Amended on Thu 19 Jan 2017 04:22 PM (UTC) by Anakhronizein

Message
Hi,

I was wondering if there is documentation related to the IBM extended characters (cp437, https://en.wikipedia.org/wiki/Code_page_437) and what (escape sequences?) I need to send to MUSHclient from my server to translate to these characters?

That is, I was wanting to implement cp437 and I am unsure what is the best way to get MUSHclient to recognize the data I send. I assume there is some standard for this since a few MU*s already implement unicode or cp437 or parts of them.


Thanks in advance!

EDIT: it occurred to me it might be enough just to send the characters themselves. Is this the usual method?
[Go to top] top

Posted by Fiendish   USA  (1,641 posts)  [Biography] bio   Global Moderator
Date Reply #1 on Thu 19 Jan 2017 07:50 PM (UTC)
Message
Convert to UTF8.

https://github.com/fiendish/aardwolfclientpackage
[Go to top] top

Posted by Anakhronizein   (10 posts)  [Biography] bio
Date Reply #2 on Fri 20 Jan 2017 02:55 PM (UTC)
Message
Fiendish said:

Convert to UTF8.


I am using PennMUSH as the MU*base, and allowing for all 255 characters to show yields that a few are not working. Namely:
2,7,9,10,13,27.

How would one go about converting to UTF-8 in the case of PennMUSH? Using safe_chr(<cp437 int>) as my function output, I would assume that the changes to UTF-8 would be to whatever processes the buff character.
[Go to top] top

Posted by Nick Gammon   Australia  (21,322 posts)  [Biography] bio   Forum Administrator
Date Reply #3 on Fri 20 Jan 2017 09:42 PM (UTC)
Message
Characters less than 32 are control characters. For example 10 is a linefeed and 13 is a carriage return.

I have a feeling that someone recently got CP437 to work using an appropriate font in the output window.

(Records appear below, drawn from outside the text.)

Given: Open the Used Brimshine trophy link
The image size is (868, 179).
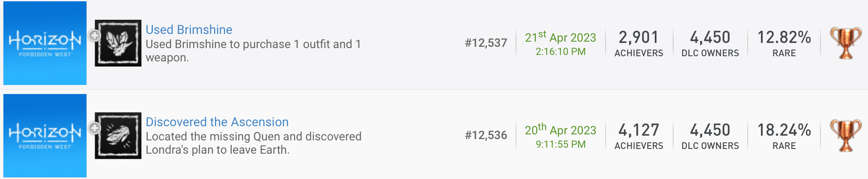Looking at the screenshot, I should click(189, 30).
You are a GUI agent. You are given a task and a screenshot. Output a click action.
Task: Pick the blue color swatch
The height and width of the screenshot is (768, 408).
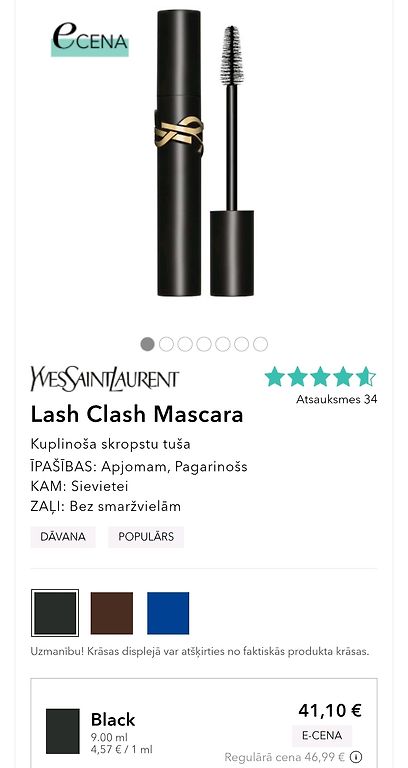168,613
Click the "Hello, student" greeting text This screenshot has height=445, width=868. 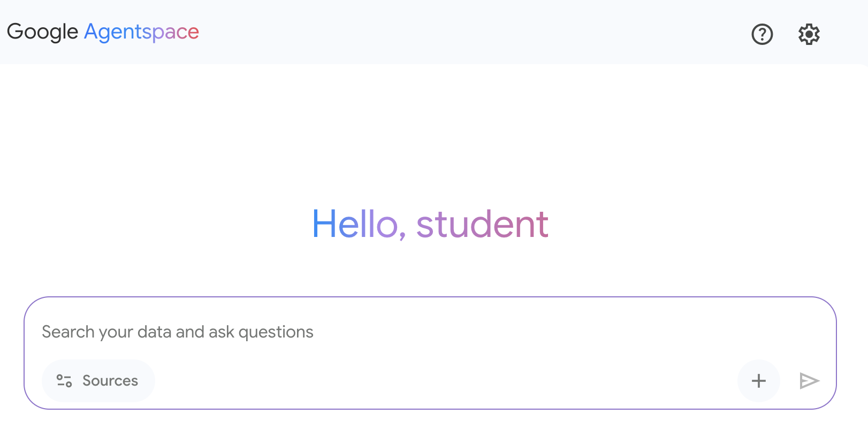coord(430,224)
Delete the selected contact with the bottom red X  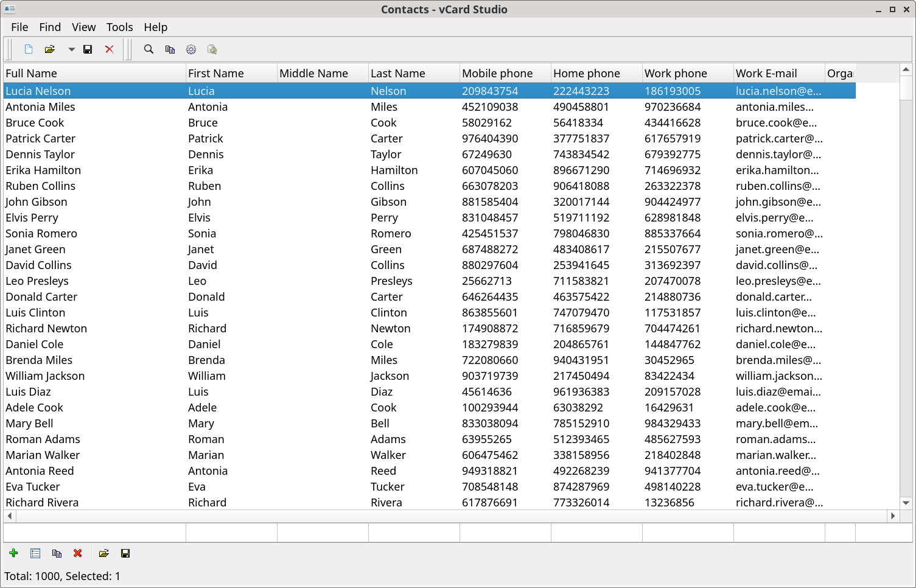(78, 553)
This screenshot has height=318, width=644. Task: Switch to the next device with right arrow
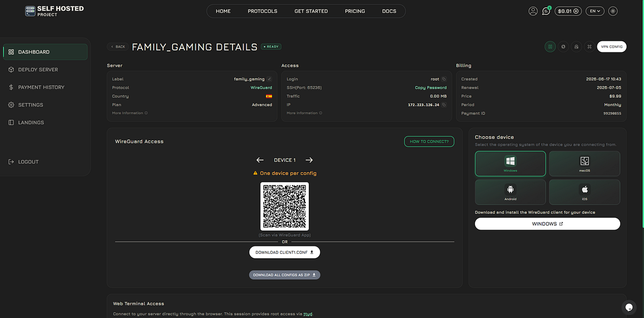(x=309, y=160)
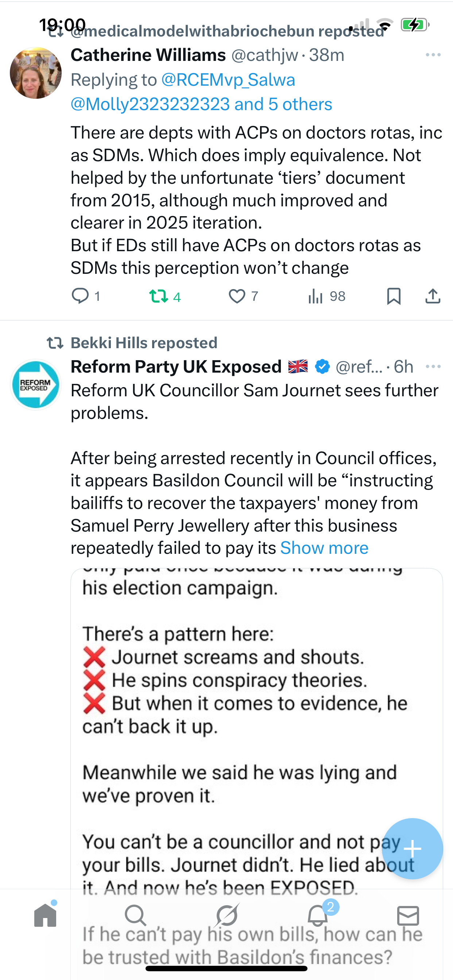Tap @Molly2323232323 and 5 others link
Image resolution: width=453 pixels, height=980 pixels.
point(201,104)
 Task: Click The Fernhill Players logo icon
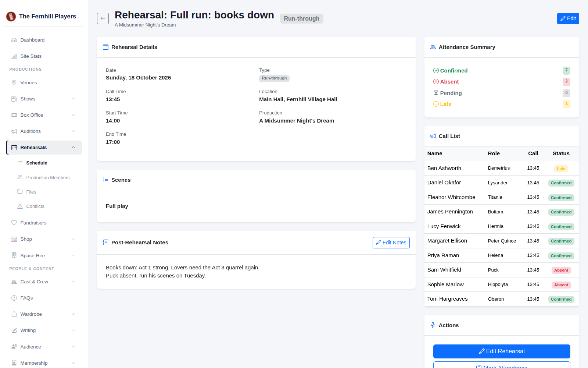tap(11, 16)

I might be wrong, and can't find the post right now.

- Nick Gammon

www.gammon.com.au, www.mushclient.com
[Go to top] top

Posted by Nick Gammon   Australia  (21,322 posts)  [Biography] bio   Forum Administrator
Date Reply #4 on Fri 20 Jan 2017 09:44 PM (UTC)
Message
Here it is:

http://www.gammon.com.au/forum/bbshowpost.php?id=13797

Different font, same general idea.

- Nick Gammon

www.gammon.com.au, www.mushclient.com
[Go to top] top

Posted by Anakhronizein   (10 posts)  [Biography] bio
Date Reply #5 on Sat 21 Jan 2017 08:23 PM (UTC)
Message
Nick Gammon said:

Characters less than 32 are control characters. For example 10 is a linefeed and 13 is a carriage return.

I have a feeling that someone recently got CP437 to work using an appropriate font in the output window. I might be wrong, and can't find the post right now.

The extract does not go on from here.